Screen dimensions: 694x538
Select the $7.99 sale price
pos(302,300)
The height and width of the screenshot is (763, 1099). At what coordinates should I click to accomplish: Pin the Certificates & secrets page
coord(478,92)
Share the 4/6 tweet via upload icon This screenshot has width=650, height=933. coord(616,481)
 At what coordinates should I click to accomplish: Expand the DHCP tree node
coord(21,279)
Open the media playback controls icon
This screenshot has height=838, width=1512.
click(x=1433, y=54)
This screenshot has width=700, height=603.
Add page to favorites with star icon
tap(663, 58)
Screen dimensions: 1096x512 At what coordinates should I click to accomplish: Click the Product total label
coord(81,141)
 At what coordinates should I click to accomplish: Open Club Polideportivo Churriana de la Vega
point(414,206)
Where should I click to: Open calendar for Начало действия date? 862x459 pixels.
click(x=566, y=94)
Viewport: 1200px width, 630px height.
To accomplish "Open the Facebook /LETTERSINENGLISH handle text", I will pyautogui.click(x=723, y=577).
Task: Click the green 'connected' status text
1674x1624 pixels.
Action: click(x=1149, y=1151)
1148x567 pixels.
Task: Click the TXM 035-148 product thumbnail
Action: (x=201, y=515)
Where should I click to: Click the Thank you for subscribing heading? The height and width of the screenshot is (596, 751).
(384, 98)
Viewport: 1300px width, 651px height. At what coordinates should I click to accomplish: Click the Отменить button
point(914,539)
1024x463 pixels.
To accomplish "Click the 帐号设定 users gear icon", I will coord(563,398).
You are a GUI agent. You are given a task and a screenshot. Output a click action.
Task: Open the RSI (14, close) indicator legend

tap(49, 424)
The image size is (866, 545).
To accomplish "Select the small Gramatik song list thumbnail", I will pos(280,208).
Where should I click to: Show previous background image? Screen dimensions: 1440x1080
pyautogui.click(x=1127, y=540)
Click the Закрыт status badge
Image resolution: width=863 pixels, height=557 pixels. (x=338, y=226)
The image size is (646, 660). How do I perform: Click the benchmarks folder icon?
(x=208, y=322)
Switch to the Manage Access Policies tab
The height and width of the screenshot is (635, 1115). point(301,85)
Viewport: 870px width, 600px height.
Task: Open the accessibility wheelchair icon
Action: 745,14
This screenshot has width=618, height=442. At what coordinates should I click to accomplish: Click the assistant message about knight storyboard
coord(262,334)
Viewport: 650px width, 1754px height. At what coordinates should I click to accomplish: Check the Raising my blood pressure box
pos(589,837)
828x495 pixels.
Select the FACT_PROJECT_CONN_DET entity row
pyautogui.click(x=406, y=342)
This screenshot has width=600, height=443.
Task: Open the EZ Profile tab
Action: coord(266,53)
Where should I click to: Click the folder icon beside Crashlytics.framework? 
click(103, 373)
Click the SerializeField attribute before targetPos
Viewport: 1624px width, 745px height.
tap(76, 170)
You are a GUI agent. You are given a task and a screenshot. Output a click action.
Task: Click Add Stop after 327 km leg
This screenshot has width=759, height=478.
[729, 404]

● What is required
All lines with the word "will" need to be copied from the data above.

● Result of the task
To accomplish "Open the Facebook /LETTERSINENGLISH handle text", I will pyautogui.click(x=723, y=577).
To accomplish "Click the 帐号设定 users gear icon", I will coord(563,398).
To accomplish "Select the small Gramatik song list thumbnail", I will pos(280,208).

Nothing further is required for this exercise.